*Required work*:
1/ In the article about the offer for shares in Blue Owl's business development companies, copy the passage starting with "Saba Capital Management, led" and going on through "to the firms.".
2/ According to the article about the offer for shares in Blue Owl's business development companies, what discount is the offer price expected to carry?

Selected extract section start

Activist investor Boaz Weinstein is offering to buy shares in Blue Owl Capital Inc.’s business development companies after a challenging week for the lender and broader fears about bubbling risks in the $1.8 trillion private credit market.
Saba Capital Management, led by Weinstein, and Cox Capital Partners launched the tender with an offer price that’s expected to be at a 20% to 35% discount to the most recent estimated net asset value and dividend reinvestment price. That will be determined when tender offers start after a 10-business day notice period, Cox and Saba said in a statement Friday.
Existing shareholders in the non-traded BDCs would have the option — but no obligation — to sell to the firms.
The price that any tender clears at will provide a window into where the market gauges the value of these funds and if it reflects Blue Owl’s internal net asset value. Steeply discounted exits could hurt future fundraising efforts.

Selected extract section end
Excerpted data section start

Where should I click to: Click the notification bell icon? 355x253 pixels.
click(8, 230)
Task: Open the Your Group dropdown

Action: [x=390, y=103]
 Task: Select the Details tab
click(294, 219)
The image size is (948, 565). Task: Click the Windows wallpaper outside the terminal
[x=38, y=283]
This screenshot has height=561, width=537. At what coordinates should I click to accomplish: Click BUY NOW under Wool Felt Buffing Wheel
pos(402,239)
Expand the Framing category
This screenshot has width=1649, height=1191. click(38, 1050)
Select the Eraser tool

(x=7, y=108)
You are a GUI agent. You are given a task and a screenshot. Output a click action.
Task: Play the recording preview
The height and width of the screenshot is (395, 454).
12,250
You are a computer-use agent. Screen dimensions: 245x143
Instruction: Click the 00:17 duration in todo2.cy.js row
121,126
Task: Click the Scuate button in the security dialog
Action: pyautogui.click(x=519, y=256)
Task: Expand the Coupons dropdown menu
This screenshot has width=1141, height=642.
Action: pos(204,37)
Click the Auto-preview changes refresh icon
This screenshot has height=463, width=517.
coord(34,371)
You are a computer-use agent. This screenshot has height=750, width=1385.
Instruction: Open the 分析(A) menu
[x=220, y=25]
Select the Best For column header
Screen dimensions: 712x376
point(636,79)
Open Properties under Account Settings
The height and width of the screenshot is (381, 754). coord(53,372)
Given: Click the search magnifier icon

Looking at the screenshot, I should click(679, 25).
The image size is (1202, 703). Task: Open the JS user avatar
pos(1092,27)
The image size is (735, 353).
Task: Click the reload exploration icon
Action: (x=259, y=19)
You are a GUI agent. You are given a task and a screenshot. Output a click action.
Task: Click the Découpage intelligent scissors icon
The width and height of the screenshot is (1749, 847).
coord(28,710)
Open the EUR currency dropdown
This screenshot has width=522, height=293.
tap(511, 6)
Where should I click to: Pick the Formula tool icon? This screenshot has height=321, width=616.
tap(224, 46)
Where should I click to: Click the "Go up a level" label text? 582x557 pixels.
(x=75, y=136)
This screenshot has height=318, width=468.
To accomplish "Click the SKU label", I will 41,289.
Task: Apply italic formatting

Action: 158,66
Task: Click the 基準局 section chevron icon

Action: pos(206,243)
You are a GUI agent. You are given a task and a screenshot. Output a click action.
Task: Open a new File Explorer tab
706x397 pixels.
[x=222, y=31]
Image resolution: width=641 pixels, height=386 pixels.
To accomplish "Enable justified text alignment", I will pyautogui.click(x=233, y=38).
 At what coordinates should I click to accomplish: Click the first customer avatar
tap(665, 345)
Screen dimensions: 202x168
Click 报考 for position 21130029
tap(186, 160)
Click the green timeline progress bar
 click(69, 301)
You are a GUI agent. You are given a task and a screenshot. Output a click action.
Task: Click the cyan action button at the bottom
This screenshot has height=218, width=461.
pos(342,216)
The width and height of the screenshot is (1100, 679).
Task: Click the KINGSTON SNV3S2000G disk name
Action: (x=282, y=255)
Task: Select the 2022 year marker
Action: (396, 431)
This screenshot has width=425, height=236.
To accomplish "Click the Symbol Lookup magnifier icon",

Excerpted data section end

*Exercise solutions*:
1/
Saba Capital Management, led by Weinstein, and Cox Capital Partners launched the tender with an offer price that’s expected to be at a 20% to 35% discount to the most recent estimated net asset value and dividend reinvestment price. That will be determined when tender offers start after a 10-business day notice period, Cox and Saba said in a statement Friday.
Existing shareholders in the non-traded BDCs would have the option — but no obligation — to sell to the firms.

2/ A 20% to 35% discount to the most recent estimated net asset value and dividend reinvestment price.